Autour des agrès

Snapshot

 

Cheveux noués en catogan derrière la tête, assez brun, en short, il a des mitaines aux mains, des bracelets de cuir aux poignets, avec sur le torse une sorte de gilet de chasse noir en toile épaisse comportant de nombreuses poches. Il ressemble très fort à Rambo. L’effet est accentué par la sensible voussure des épaules de ceux qui forcent sur la musculation et par la démarche qui paraît vouloir marteler le sol. À chaque pas alors qu’il tourne autour des agrès, il souffle bruyamment pour récupérer. Non, le tableau n’est pas serein. J’évalue la musculature des bras, mise en valeur par le débardeur porté serré. Solide, très solide. Elle a été travaillée de longues années, à partir d’une charpente somme toute plutôt moyenne. Il a dans les quarante-cinq ans. Je viens d’arriver à vélo, je le salue, il me répond par un laconique coup de tête et une onomatopée qui découvre une dent couronnée de métal. C’est la seconde fois que je le croise.

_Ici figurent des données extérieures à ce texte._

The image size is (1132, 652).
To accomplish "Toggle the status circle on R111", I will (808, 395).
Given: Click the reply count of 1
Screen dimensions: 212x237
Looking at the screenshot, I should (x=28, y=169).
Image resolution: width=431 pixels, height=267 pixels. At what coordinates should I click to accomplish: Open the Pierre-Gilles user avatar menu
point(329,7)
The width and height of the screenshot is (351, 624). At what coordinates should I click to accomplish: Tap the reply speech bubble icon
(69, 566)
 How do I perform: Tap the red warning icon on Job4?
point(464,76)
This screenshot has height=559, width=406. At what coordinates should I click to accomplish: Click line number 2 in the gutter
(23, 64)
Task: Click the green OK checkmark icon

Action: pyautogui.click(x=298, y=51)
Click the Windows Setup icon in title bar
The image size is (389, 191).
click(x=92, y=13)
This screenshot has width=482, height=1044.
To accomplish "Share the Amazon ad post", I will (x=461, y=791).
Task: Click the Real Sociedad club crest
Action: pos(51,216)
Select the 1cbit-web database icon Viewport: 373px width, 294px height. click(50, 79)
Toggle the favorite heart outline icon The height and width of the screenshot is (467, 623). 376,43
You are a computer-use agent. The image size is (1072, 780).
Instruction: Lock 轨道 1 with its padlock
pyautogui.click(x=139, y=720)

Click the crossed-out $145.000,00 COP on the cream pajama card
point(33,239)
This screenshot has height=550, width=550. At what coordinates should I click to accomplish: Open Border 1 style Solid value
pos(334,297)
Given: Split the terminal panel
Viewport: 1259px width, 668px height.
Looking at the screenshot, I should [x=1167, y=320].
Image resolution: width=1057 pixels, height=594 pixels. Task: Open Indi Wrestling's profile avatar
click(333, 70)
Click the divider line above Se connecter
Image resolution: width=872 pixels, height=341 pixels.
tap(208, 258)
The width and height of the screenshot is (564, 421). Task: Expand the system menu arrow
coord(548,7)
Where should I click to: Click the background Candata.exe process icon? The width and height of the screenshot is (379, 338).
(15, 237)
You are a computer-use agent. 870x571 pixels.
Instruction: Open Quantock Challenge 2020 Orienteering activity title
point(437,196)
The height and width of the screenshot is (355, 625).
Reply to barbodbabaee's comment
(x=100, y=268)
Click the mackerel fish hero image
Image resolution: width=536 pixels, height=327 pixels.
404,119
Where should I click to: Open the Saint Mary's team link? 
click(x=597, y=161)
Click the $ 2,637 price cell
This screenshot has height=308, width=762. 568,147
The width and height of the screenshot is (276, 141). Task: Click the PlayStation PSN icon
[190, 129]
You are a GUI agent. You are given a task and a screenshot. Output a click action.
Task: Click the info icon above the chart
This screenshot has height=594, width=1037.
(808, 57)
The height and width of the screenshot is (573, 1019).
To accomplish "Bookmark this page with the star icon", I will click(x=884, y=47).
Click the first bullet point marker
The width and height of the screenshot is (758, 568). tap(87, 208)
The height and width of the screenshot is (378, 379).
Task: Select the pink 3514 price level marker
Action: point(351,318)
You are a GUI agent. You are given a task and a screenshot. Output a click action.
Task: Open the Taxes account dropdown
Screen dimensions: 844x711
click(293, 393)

Un jeune sportif d’origine indienne, à l’air assez doux, s’entraîne à la boxe française. Rambo s’approche de la barre fixe, y place ses mains, paumes vers lui. Il va donc effectuer une série de tractions. C’est sûr, il va tenter une série de vingt. Mais je le vois peiner, il ne se hisse que très, très lentement. Il se limite à cinq tractions. Il me faut une bonne seconde pour comprendre que son gilet noir, muni de nombreuses alvéoles, est sans le moindre doute largement lesté. C’est évidemment ce qui lui donne cette démarche si lourde et ralentie. Il a introduit, avec un soigneux équilibre, entre l’avant et l’arrière, la droite et la gauche, des plaques de métal dans son gilet. Peut-être pour cinq, huit, dix kilos. Je saute pour attraper la grande barre et y faire, ma foi, le seul exercice de modeste voltige que je sache exécuter. Je l’avoue, je m’applique, j’ai perçu du coin de l’œil qu’il s’était arrêté pour m’observer. J’achève le mouvement par une sortie, banale mais soignée, sachant qu’il n’en perdra pas une miette. Bonne récupération au sol, talons presque joints, les deux bras ramenés le long du corps.

  • Pas mal pour votre âge !

Ce n’est pas le jeune Indien, c’est Rambo. Sa voix n’est pas sympathique. Mal à l’aise, je le fixe, sourcil interrogateur, comme si j’avais mal entendu, pour le forcer à répéter, et trouver peut-être le temps d’une réponse. Nos regards se jaugent un instant.

  • Pas mal pour votre âge ! Répète-t-il, avec une pointe de défi.

Quelqu’un, quelque part au fond de moi voudrait sans doute lui claquer la gueule. Mais bon, il est costaud. Je cherche, ne trouve fichtrement rien à dire. Il y a juste un son, Hhein!, qui sort comme un hoquet-réflexe par mes narines, entre dépit et dérision, dans une brusque expiration. J’enchaîne par un Au revoir, rapide et sec, qui inclut l’Indien, en remontant en selle un pied en appui sur la pédale. Sans doute suis-je trop susceptible. Qui sait, peut-être, voulait-il à sa façon me faire un compliment…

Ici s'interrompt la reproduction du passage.